Items from a data source:
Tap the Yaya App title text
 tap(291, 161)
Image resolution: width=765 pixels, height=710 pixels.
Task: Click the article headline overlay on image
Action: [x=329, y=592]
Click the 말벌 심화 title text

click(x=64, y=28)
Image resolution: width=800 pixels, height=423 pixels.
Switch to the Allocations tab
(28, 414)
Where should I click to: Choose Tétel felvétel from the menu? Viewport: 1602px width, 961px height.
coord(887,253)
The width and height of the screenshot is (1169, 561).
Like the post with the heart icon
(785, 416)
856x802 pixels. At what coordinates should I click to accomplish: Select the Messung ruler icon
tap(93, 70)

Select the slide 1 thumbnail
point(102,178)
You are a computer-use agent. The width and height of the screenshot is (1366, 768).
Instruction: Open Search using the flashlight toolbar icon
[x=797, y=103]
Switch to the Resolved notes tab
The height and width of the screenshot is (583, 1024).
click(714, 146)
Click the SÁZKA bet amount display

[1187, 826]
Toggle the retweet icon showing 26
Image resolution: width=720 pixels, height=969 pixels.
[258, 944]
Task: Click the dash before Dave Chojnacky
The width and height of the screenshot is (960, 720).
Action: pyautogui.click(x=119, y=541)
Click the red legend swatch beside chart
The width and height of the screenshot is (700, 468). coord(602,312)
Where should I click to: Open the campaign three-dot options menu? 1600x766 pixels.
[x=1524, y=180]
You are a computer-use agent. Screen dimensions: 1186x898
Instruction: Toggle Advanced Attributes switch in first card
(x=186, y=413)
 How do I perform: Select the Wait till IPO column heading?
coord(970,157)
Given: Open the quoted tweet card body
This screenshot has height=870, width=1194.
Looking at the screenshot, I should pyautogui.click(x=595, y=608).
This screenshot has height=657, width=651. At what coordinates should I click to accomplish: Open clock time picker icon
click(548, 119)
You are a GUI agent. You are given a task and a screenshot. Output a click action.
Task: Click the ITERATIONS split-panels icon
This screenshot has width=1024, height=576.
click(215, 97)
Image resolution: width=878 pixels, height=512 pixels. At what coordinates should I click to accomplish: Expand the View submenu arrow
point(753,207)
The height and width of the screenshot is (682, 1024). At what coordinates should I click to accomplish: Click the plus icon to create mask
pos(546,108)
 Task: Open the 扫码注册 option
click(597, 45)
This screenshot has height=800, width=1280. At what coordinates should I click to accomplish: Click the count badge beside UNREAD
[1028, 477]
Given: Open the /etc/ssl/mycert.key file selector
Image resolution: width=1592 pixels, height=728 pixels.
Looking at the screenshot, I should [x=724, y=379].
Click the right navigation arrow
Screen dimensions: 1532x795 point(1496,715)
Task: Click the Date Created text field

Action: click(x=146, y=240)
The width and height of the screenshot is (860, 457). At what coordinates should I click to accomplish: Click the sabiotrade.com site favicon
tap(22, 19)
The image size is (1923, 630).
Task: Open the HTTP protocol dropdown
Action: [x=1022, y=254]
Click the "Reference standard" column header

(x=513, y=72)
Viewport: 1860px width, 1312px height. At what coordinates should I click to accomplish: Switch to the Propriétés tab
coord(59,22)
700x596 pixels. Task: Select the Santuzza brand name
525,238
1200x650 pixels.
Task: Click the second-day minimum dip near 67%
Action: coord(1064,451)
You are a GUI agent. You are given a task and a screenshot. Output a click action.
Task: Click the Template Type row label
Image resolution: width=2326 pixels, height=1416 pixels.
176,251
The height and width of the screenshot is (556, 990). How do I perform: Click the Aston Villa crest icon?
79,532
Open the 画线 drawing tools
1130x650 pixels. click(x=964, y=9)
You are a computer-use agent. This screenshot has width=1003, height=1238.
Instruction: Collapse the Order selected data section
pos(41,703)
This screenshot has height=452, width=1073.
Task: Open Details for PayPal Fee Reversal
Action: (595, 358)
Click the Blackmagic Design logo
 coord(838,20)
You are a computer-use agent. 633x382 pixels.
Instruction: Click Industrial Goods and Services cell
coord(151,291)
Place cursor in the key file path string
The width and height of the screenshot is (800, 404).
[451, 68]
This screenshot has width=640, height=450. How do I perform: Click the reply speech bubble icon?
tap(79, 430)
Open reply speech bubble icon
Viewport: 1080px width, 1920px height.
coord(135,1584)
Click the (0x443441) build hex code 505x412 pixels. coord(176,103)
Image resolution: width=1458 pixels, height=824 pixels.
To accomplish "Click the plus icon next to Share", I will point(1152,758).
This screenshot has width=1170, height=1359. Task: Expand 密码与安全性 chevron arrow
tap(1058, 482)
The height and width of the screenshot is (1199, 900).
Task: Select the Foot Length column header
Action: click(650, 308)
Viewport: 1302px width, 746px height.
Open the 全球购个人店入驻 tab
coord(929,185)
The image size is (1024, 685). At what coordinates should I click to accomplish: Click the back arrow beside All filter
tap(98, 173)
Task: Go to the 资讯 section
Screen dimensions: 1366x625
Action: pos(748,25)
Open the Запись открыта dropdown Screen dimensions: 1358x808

■ Task item ■
Find the string "agent" in the entries above. Copy each line where it occurs.

■ Output ■
You are a computer-use agent. The width and height of the screenshot is (1366, 768).
You are a computer-use agent. Screen dimensions: 1186x898
You are a GUI agent. You are given a task and a screenshot. Output a click action.
You are a GUI agent. You are given a task and a screenshot. Output a click action.
You are a computer-use agent. This screenshot has width=1003, height=1238.
You are a computer-use agent. 633x382 pixels.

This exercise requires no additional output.